AI artist Botto has just made over a million dollars for NFTs of its work.
Botto, which works in collaboration with a human community, hit the million dollar mark within five weeks of putting a batch of NFT-backed artwork up for auction, Euronews reported.
The haul elevates the AI artist into a small-but-growing cohort of synthetic creators, and the designer behind Botto, German artist Mario Klingemann, told Euronews that he believes Botto’s practice could eventually extend to books and music.
It could foretell a new way to create, with humans and AI working together.
A human and AI artist collaboration: Botto’s practice could signal a new way for humans and AI to work together. While Botto’s a bit of a dork — Euronew cites its favorite artist as Leonardo da Vinci, which, like, come on — it does have a unique advantage for itself: it can learn about art history really fast, as New Atlas’ Loz Blain pointed out.
Botto, which works in collaboration with a human community, hit the million dollar mark within five weeks of putting a batch of NFT-backed artwork up for auction.
The AI artist uses that capability to bolster its practice, which begins with words.
“Botto creates a sentence, feeds that into a neuro network and gets an image back,” Klingemann told Euronews. “And that neuro network has seen more art, more images, than any single human being around.”
Botto shows 350 works a week to its community, who have all bought in to the AI artist’s cryptocurrency, BOTTO; every week, one work is minted as an NFT. The community then votes on their favorites, and this is feedback that Botto incorporates into future works.
“All the votes from the community go back to the artificial intelligence which tries to develop a sense of taste,” Klingemann said. “So it looks at the fragments it creates and then tries to determine whether the audience will like this or will they hate it.”
That feedback continually alters Botto’s artistic approach.
Rise of the robotic artists: Botto isn’t the first AI artist to make a splash in the art world; in fact, there’s a surprisingly rich history of computer sciences and the arts intermingling.
Famed Victorian mathematician Ada Lovelace first thought of taking computers beyond mathematics at a time when they were only the “Analytical Engine” was thought of essentially as a Tim Taylor-souped up abacus.
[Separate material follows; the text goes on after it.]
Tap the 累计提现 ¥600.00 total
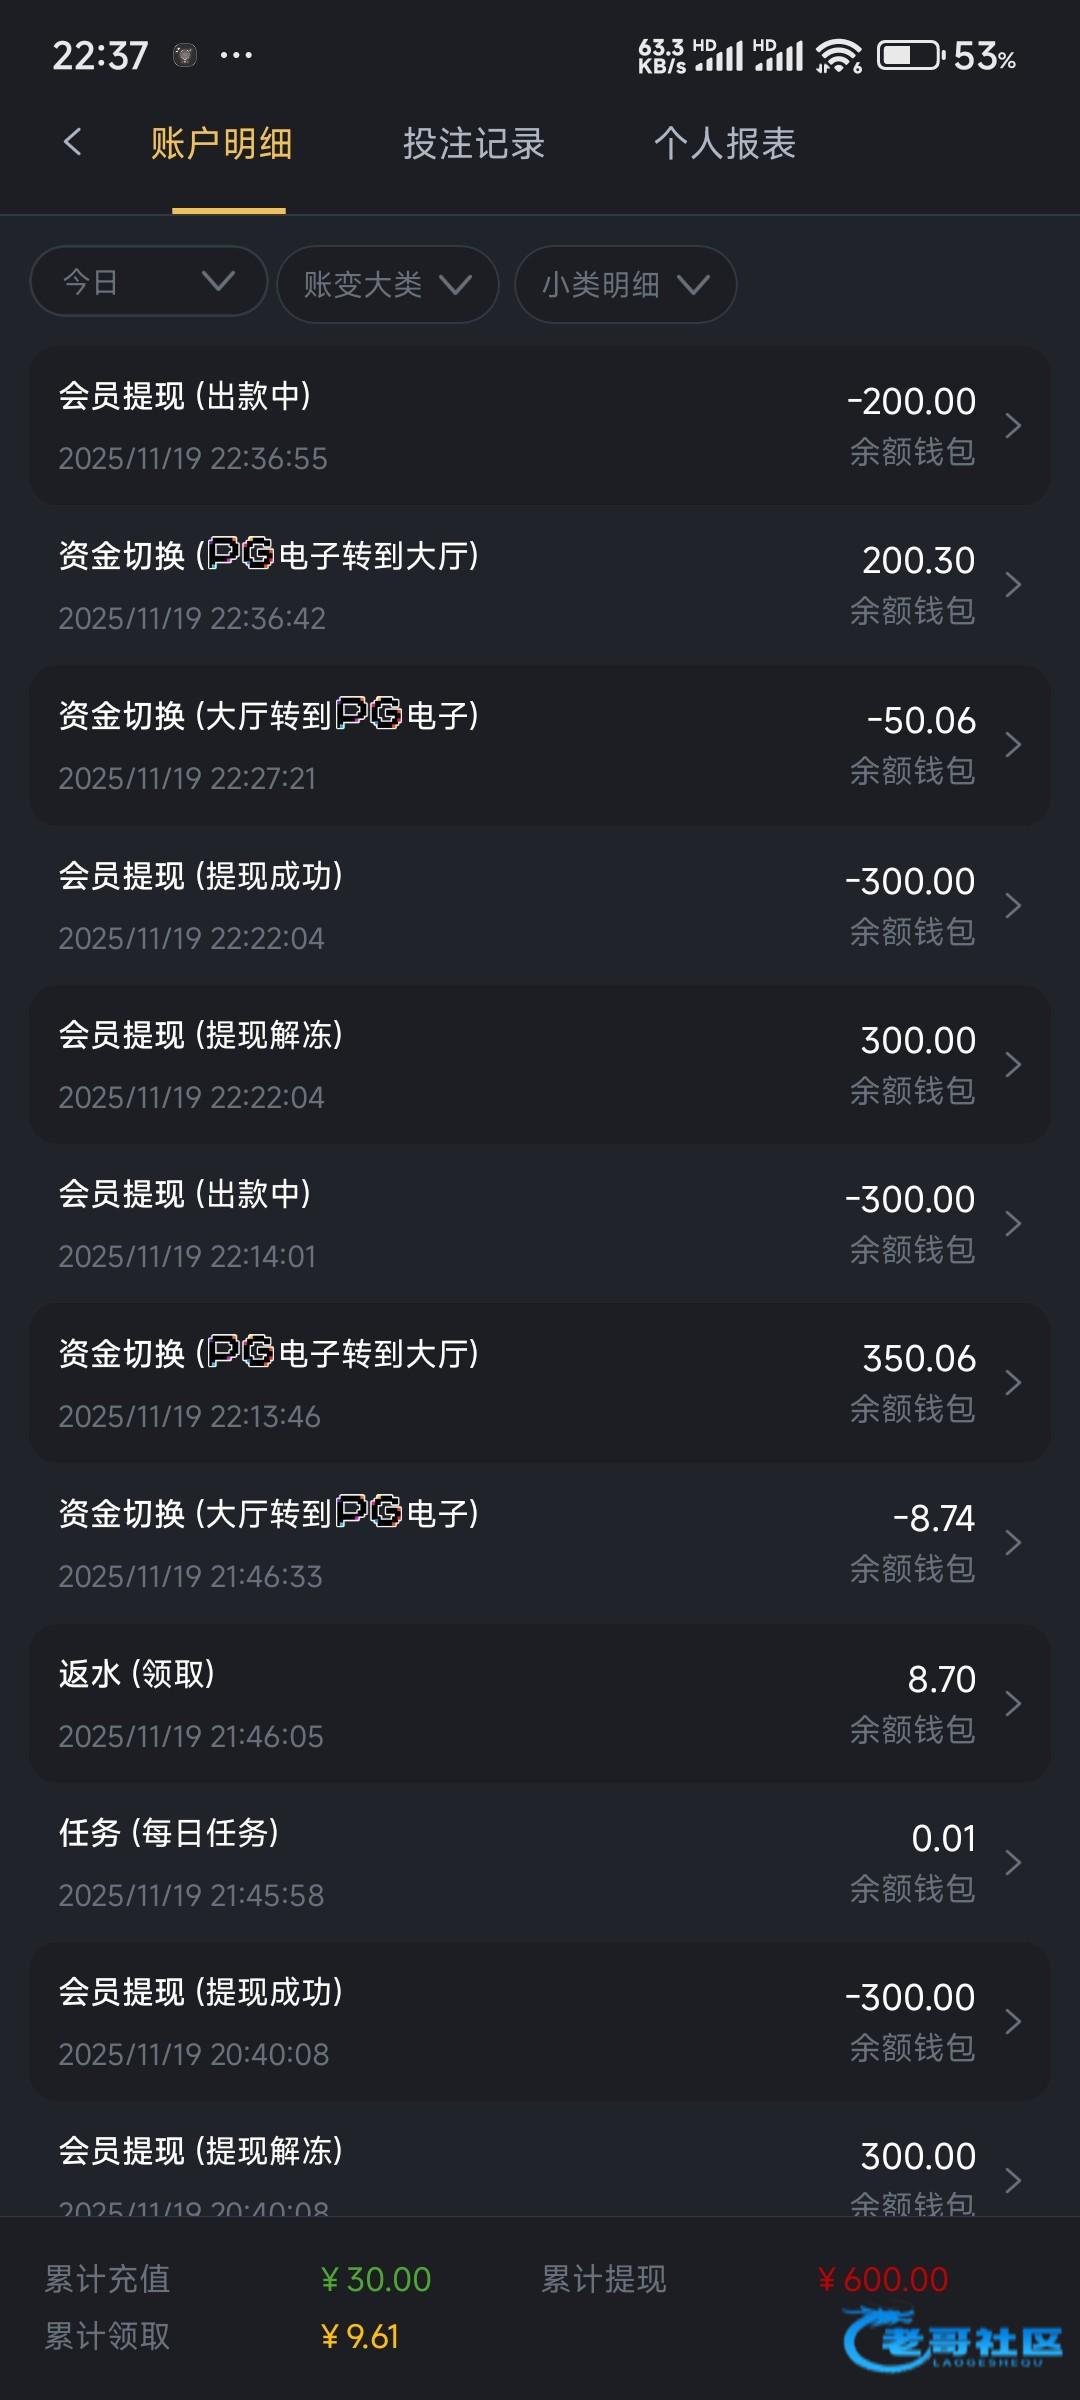 click(x=882, y=2280)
Her vision, which she dubbed “poetical science” — fitting for the daughter of Lord Byron! — was seen as a revolutionary approach, a horizon-expanding moment.
Per AIArtists.org, painter Harold Cohen began collaborating with a computer program called AARON in 1976, perhaps the first instance of what we would consider an AI artist. (If that timeline surprises you, consider that many of the machine learning algorithms we use today were dreamed up in the 1950s; we just needed the horsepower.) Closer to the present, the Painting Fool, which creates collages based on keywords it plucks from news articles and painted portraits of Parisian art patrons, debuted in 2013.
More recently, robotic artists have become the toast of the tech and art world; Sophia and Ai-Da command media attention and price tags in the millions. And their economic impact seems to be growing along with the NFT market.
A creative future: Botto could come to represent a new way for humans and AI to work together, sort of a “living” paintbrush or collage. “How will we be able to make a living if machines take over our creative jobs?” Klingemann asks in a press release; Botto is his answer.
It’s an approach that could catch on beyond the NFT and AI communities. The AI artist is also showing in a more traditional format: Art Basel Miami, the place to see and be seen in American art.